KASPAR VON BONSTETTEN heiratete ELISABETH FREIIN VON SAX-HOHENSAX, die von ihrem Bruder ALBRECHT I. VON HOHENSAX (1439–1463) die BURG HOHENSAX, die BURG FRISCHENBERG sowie die Orte SAX und GAMS SG erbte.
Da KASPAR VON BONSTETTEN Bürger von Zürich war, brannten die Appenzeller 1446 während des Alten Zürichkrieges seine Burgen Hohensax und Frischenberg nieder und annektierten einen Teil der Herrschaft Hohensax. Nur Gams und die Ruine der Burg Hohensax gaben sie 1461 wieder an die Bonstetten zurück. 1497 verkauften sie die Herrschaftsrechte an Schwyz und Glarus.
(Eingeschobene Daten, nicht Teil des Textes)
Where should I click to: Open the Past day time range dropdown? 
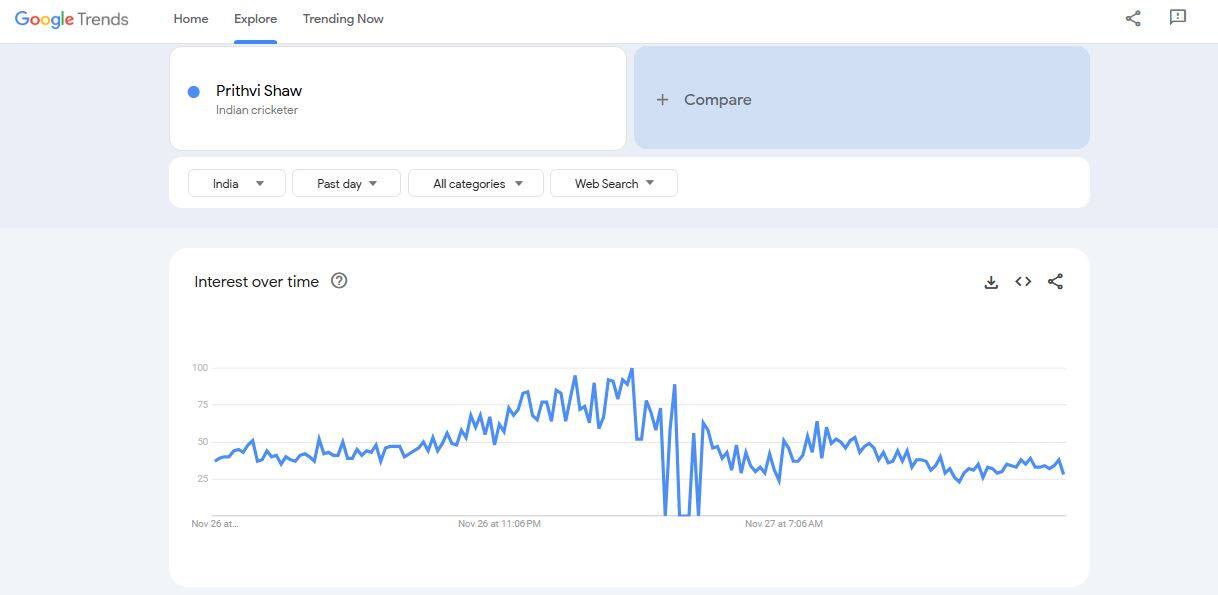tap(346, 183)
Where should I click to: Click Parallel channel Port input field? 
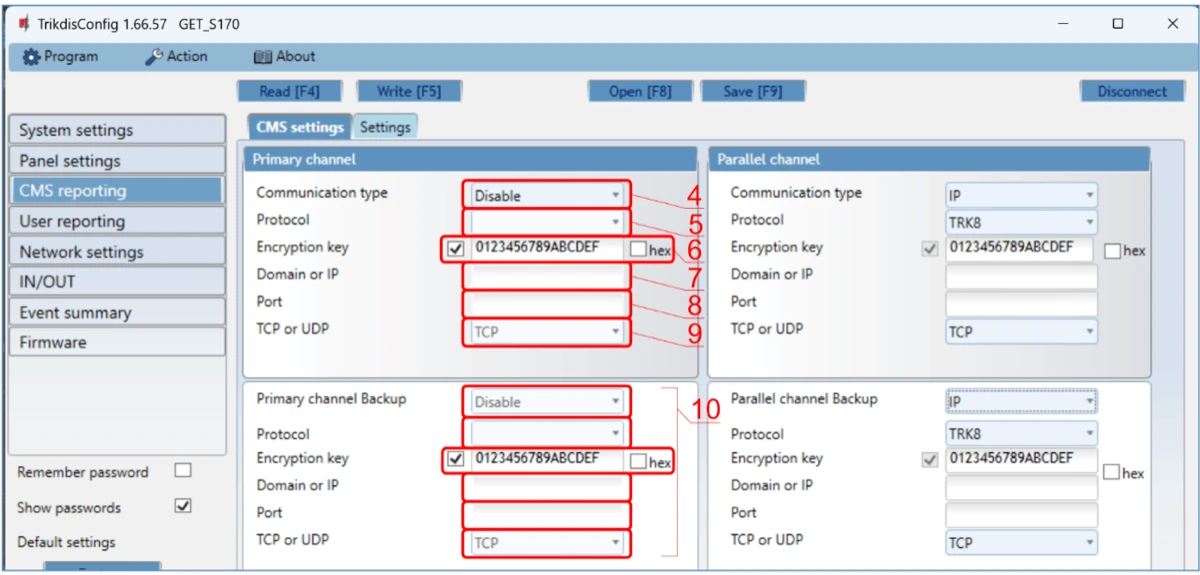1020,303
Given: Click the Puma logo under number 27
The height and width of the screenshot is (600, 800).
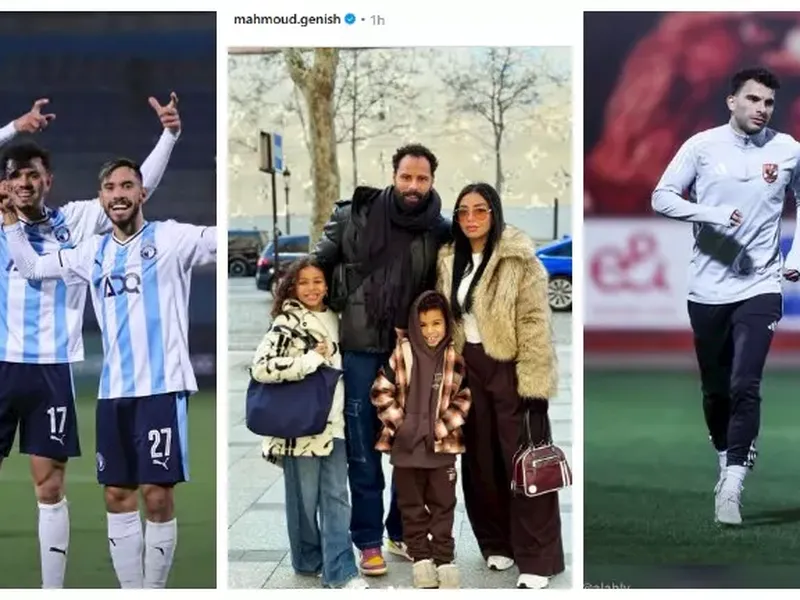Looking at the screenshot, I should (162, 463).
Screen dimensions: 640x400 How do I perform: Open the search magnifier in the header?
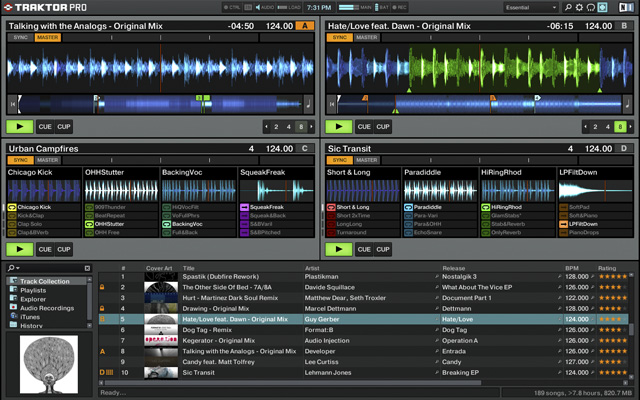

Im Laufe der Zeit verlor das Geschlecht den Edelherrenstand und gehörte nun zum niederen Landadel, erhielt aber im Jahre 1499 eine diplommäßige Bestätigung der Freiherrenwürde vom späteren KAISER MAXIMILIAN I. Schon während dieser Zeit besaßen Angehörige der Familie das Bürgerrecht von Zürich und Bern. Kurze Zeit später verlegten sie ihre Stammsitze in diese Städte und gelangten dort in den patrizischen Stadtadel...
MAXIMILIAN I.
(gebürtig Erzherzog Maximilian von Österreich; * 22. März 1459 auf der Burg in Wiener Neustadt, Niederösterreich; † 12. Januar 1519 auf Burg Wels, Oberösterreich) aus dem Geschlecht der HABSBURGER war durch Heirat ab 1477 Herzog von Burgund, ab 1486 römisch-deutscher König, ab 1493 Herr der Habsburgischen Erblande und vom 4. Februar 1508 bis zum 12. Januar 1519 römisch-deutscher Kaiser.
Maximilian trug den Beinamen „der letzte Ritter“; sein Wahlspruch lautete PER TOT DISCRIMA RERUM („Durch so viele Gefahren“).